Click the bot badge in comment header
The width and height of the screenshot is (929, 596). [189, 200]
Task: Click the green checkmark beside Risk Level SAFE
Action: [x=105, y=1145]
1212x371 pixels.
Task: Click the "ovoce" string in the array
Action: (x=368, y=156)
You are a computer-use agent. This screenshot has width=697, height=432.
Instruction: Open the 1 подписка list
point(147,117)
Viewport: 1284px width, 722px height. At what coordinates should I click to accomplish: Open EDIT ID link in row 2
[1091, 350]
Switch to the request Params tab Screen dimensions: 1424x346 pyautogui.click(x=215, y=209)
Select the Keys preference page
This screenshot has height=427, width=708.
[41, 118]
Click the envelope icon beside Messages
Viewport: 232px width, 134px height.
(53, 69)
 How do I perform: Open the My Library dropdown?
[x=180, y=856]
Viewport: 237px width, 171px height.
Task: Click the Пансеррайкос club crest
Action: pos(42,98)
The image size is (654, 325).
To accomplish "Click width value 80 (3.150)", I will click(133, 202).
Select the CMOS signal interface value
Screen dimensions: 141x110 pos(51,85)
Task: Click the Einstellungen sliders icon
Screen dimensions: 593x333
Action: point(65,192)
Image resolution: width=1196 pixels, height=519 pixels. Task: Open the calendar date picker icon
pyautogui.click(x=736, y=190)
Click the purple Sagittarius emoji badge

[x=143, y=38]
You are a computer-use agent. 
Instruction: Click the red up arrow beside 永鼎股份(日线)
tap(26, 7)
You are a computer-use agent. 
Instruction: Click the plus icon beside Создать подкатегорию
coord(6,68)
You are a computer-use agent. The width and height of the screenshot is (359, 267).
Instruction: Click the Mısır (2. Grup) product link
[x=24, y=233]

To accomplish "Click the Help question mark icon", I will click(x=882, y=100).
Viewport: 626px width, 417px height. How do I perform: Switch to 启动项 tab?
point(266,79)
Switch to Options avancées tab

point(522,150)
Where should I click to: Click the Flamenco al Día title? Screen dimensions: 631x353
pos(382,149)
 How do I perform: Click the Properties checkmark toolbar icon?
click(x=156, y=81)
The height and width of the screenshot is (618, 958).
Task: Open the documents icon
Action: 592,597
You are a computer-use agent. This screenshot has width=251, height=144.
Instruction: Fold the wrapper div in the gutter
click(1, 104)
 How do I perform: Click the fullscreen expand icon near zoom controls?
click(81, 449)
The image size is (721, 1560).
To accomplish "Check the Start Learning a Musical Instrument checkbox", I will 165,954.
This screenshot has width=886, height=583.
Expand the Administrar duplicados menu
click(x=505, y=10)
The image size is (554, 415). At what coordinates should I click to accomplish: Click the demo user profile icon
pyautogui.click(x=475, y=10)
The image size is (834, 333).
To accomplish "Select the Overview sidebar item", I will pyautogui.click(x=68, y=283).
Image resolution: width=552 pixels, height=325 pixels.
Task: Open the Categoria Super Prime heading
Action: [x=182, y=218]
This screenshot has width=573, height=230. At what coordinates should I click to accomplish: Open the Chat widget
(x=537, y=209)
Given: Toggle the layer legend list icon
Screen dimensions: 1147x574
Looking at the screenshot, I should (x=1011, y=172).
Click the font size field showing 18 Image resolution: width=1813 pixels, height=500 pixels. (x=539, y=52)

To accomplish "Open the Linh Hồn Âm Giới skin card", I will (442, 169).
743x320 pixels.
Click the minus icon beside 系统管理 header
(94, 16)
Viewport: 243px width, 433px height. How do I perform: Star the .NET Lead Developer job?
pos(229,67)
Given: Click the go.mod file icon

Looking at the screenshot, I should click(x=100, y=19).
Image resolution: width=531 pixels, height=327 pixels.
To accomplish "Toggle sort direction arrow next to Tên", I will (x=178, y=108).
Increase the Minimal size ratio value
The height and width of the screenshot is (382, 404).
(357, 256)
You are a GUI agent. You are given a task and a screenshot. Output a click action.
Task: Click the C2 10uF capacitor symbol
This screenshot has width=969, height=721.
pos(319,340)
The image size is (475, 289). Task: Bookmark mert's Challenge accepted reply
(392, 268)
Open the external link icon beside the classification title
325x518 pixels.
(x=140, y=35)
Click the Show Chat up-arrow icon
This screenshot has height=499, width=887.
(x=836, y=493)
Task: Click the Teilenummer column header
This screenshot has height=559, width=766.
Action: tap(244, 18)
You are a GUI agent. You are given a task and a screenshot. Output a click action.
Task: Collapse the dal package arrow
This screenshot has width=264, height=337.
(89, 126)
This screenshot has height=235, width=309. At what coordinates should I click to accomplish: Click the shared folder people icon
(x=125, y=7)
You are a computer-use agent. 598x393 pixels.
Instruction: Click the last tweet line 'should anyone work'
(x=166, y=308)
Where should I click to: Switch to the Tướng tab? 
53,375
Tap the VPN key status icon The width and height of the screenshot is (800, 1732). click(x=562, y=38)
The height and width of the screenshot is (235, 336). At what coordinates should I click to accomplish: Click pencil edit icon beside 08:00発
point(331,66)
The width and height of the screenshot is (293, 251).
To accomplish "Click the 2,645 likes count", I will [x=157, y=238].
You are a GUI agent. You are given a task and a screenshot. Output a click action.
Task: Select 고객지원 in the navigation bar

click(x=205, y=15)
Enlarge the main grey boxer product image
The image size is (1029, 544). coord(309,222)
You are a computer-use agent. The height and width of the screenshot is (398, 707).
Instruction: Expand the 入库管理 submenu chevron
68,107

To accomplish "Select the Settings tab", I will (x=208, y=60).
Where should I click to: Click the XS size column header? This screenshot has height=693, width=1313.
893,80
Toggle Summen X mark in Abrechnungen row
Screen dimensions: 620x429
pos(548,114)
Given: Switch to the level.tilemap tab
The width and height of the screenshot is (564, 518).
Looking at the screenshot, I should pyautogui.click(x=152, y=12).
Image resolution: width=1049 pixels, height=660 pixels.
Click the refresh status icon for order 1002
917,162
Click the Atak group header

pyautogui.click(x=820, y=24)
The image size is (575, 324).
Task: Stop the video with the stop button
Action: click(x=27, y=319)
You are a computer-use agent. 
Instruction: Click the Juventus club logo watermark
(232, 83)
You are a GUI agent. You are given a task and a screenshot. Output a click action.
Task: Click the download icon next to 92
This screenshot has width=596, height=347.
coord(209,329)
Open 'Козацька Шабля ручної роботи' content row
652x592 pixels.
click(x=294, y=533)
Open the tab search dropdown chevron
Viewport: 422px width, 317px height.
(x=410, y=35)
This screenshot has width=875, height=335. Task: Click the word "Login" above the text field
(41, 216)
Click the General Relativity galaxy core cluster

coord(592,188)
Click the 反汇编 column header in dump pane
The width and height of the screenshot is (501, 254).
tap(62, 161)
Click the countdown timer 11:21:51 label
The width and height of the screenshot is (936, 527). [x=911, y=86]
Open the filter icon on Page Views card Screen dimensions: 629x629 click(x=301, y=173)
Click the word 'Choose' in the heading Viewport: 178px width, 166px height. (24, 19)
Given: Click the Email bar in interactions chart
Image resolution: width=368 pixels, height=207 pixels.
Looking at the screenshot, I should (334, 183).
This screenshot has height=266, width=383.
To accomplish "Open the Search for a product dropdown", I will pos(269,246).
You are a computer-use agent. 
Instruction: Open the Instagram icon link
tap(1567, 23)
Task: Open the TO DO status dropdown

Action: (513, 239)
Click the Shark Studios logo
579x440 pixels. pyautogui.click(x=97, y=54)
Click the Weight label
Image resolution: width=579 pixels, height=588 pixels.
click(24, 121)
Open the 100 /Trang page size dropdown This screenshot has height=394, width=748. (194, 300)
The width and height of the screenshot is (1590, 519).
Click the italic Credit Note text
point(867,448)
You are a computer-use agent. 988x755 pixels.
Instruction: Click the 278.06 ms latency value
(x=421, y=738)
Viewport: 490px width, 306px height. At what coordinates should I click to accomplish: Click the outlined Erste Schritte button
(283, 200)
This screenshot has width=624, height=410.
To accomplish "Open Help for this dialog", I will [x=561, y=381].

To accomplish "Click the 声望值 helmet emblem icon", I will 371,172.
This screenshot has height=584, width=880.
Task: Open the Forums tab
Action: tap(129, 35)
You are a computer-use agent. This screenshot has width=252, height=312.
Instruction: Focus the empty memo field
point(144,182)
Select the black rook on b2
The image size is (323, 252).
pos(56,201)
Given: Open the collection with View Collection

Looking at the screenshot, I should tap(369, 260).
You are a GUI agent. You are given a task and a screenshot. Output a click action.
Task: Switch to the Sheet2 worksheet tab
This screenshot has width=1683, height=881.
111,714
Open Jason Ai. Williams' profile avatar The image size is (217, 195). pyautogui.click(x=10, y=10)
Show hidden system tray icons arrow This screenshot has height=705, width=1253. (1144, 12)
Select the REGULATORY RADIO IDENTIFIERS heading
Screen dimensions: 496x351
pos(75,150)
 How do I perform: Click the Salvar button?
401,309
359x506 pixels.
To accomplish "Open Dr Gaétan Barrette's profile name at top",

· · · · · · ·

Working through the records, find each line containing the word "Help" and copy it.

Answer to this exercise:
To accomplish "Click the Help question mark icon", I will click(x=882, y=100).
To accomplish "Open Help for this dialog", I will [x=561, y=381].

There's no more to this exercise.